The Bankruptcy Process
The process of filing for bankruptcy can be complex and time intensive. These are the steps that generally occur during the bankruptcy process:
- File a bankruptcy petition, along with all required forms, schedules, and statements, preferably with the help of a bankruptcy attorney
- In Chapter 7 and 13, you will be required to attend a meeting of creditors, which typically takes place about one month after your bankruptcy petition is filed.
- In Chapter 7, your Trustee will determine whether or not any assets/property can be liquidated for the benefit of your creditors. Individuals are typically eligible for a discharge approximately 60 days after the meeting of creditors.

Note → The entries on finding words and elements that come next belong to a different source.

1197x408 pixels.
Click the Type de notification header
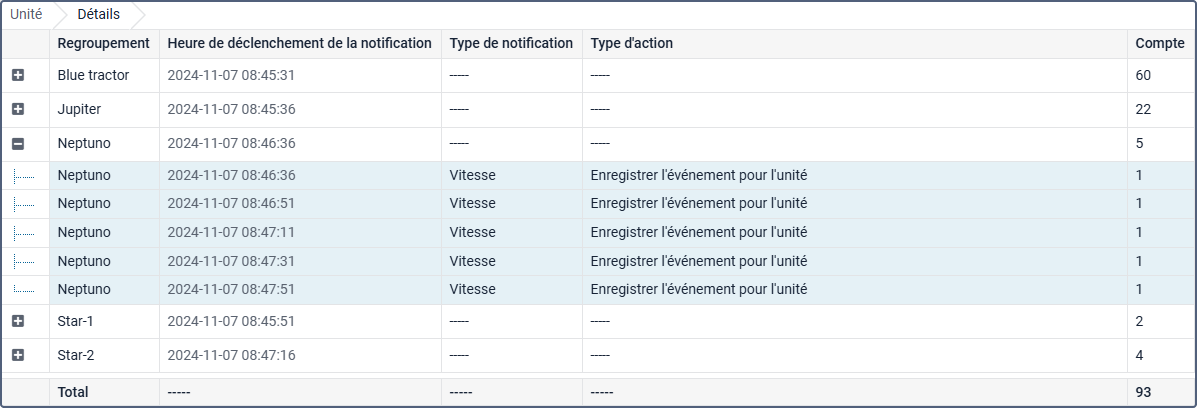511,43
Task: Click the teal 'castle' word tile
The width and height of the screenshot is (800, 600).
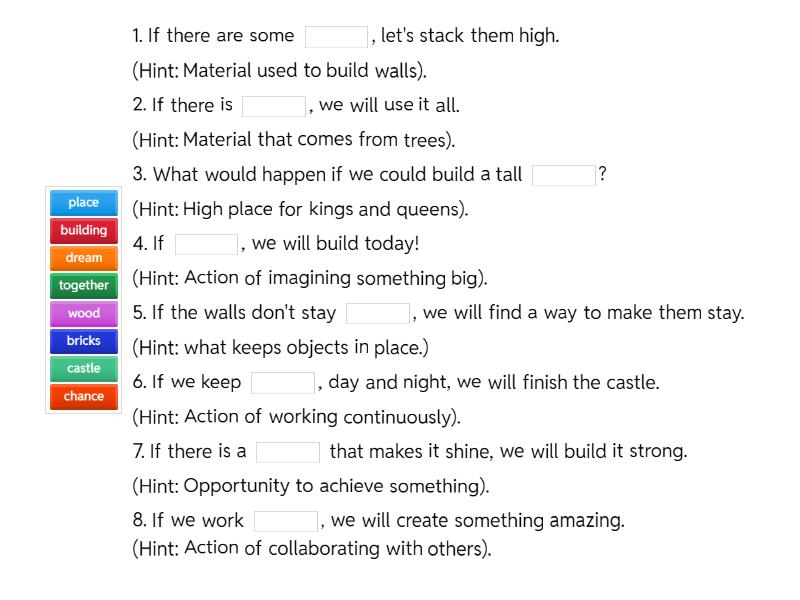Action: 84,369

- In Chapter 13, the proposed repayment plan is filed with the Court. Once your repayment plan is approved in Chapter 13, you will be required to make all the payments under the plan (typically 36 or 60 months) before you will be eligible for a discharge of the portion of debts that were not paid in full in the repayment plan. Failure to make a payment may result in the dismissal of your case.

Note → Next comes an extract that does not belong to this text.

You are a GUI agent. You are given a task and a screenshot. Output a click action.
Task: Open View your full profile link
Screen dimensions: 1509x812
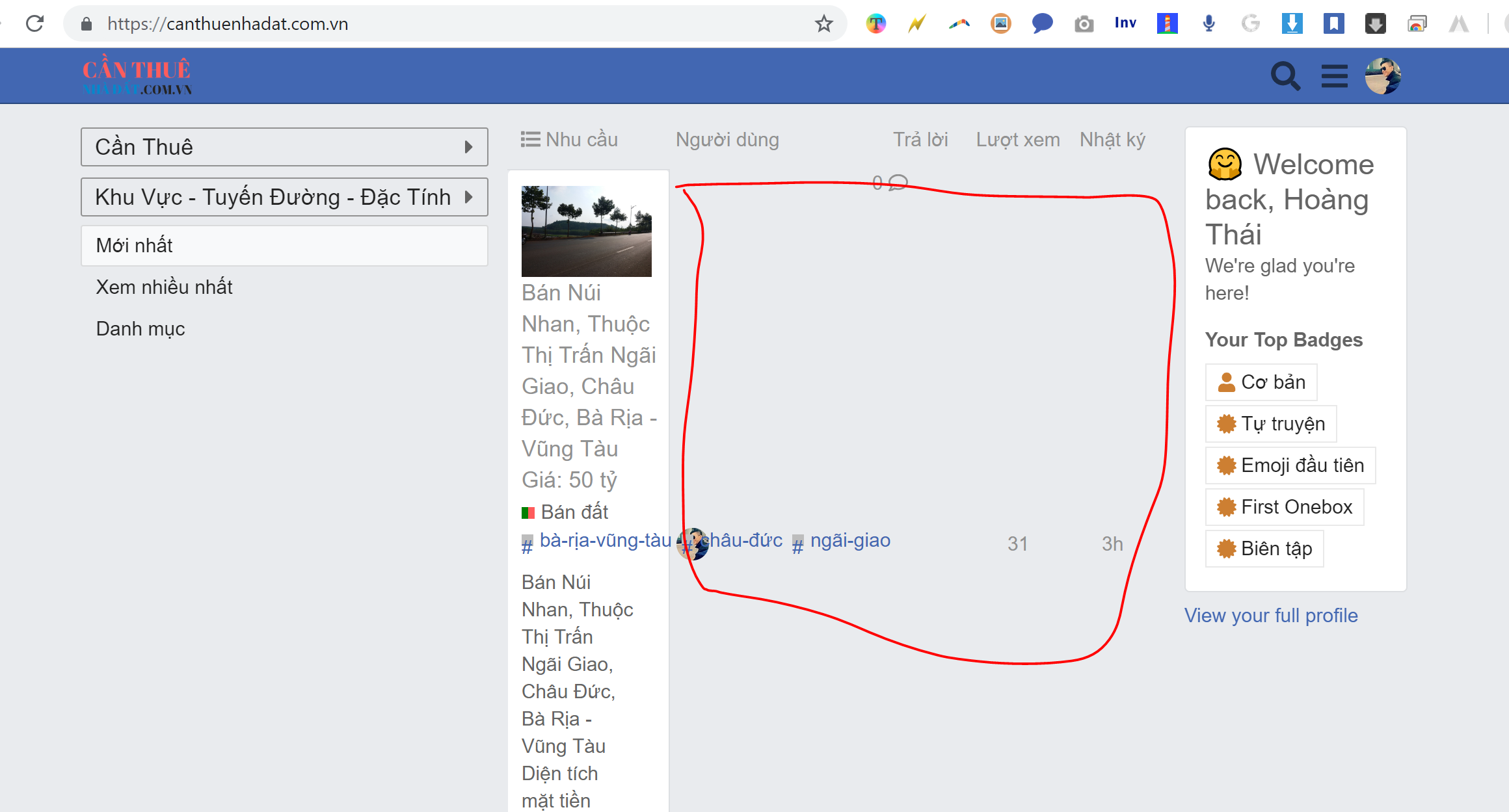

Chapter 7 Bankruptcy is the most common type of bankruptcy case and is the most appropriate option if you have few or no assets and cannot pay your creditors. Individuals must qualify for Chapter 7, which is based, in most cases, on your household income and may involve application of the means test for higher income households. Individuals whose debts consist primarily of non-consumer debts (i.e. taxes, business debts, etc.) can also file under Chapter 7. Chapter 7 typically results in a discharge of the obligation to pay most of your debts, but some debts may not be dischargeable (i.e. taxes, domestic support obligations, debts obtained through fraud, etc.) The most common types of debts that are discharged in Chapter 7 include credit cards, retail credit obligations, medical bills, judgments and personal guarantees on business debts. In Chapter 7, a trustee is appointed to your case to determine if any of your assets can be sold to pay a portion of the debts owed to your creditors. However, depending on the different exemptions (protections) for your assets that are available, there is usually nothing left that can be liquidated to pay your creditors. In Virginia, some of the more common exemptions include:
- In Virginia you must use state exemptions. These include:
- Your home or up to $5,000 of its value
- Household furnishing up to $5,000 in value
- Life insurance proceeds
- Motor vehicle equity up to $6,000
- Firearms up to $3,000 in value
- Retirement and pension plans
- Tools and equipment used in your trade or business up to $10,000 in value
In Chapter 13 bankruptcy, some or all of your debts are repaid under a court-approved repayment plan. Chapter 13 allows individuals to keep most of their assets and can also provide an opportunity for individuals to catch up on missed mortgage payments, outstanding tax debts or even domestic support obligations. In some cases, if you have excess disposable income that prevents you from qualifying for Chapter 7, you may be steered into Chapter 13 to use some of the disposable income to pay back a portion of your debts.